(Task statement) Copy exactly the stretch of lines from the one holding "You are a GUI" through the last line of the data below, inclusive. Leave out pictures.

[Dataset records]
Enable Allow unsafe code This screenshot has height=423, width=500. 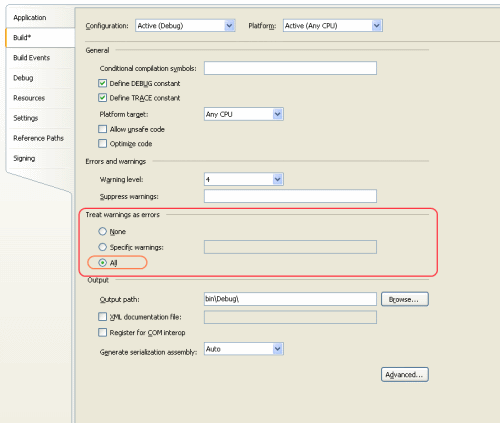(103, 129)
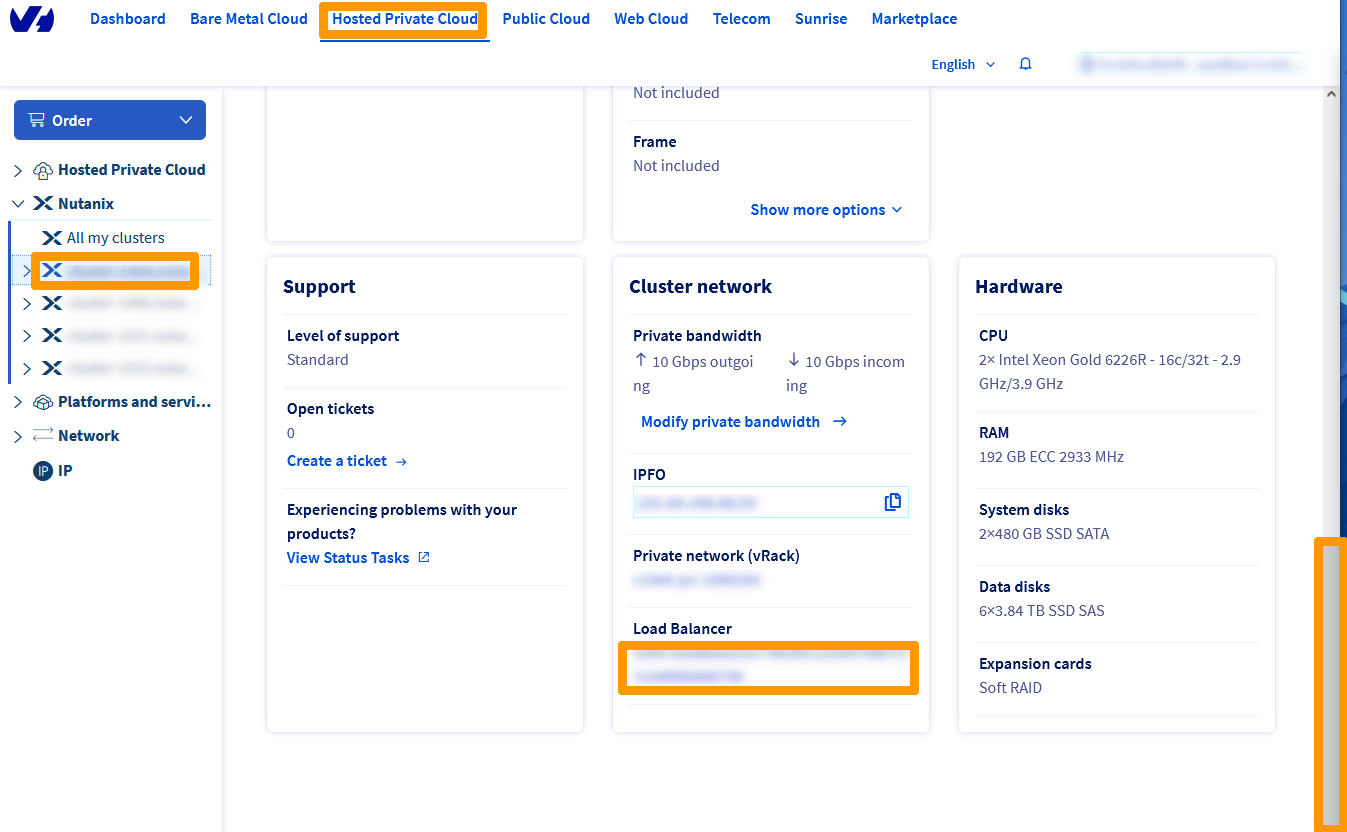This screenshot has width=1347, height=832.
Task: Open the English language dropdown
Action: tap(961, 63)
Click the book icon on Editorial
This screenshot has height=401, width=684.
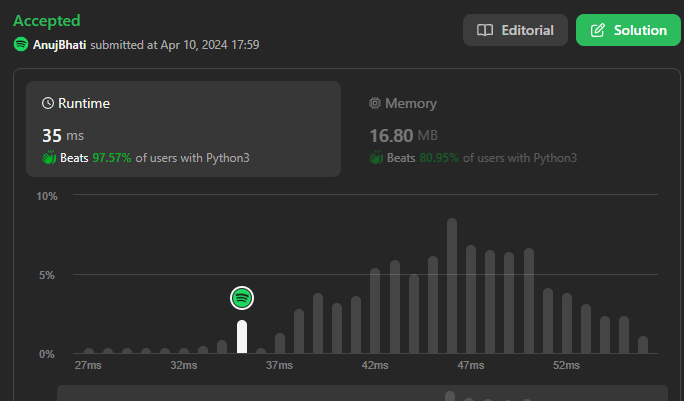[x=485, y=30]
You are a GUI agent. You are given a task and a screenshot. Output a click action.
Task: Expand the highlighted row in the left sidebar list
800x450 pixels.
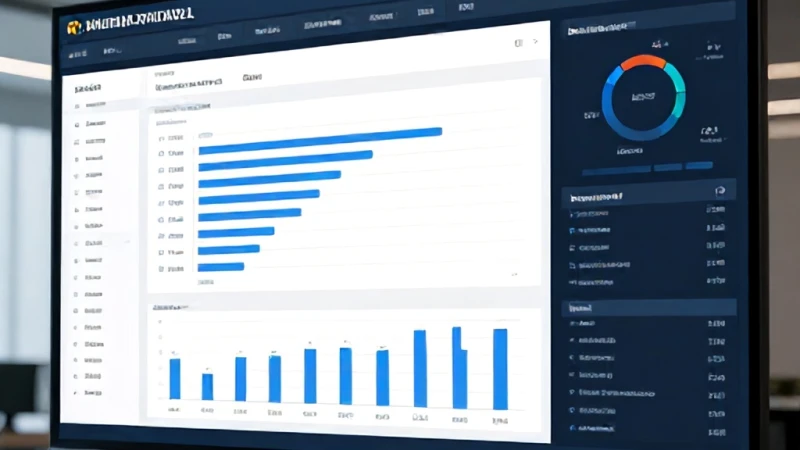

(Task result)
You are a GUI agent. You are given a task and a screenshot. Output a click action.
Task: Expand the highlighted row in the left sidebar list
800x450 pixels.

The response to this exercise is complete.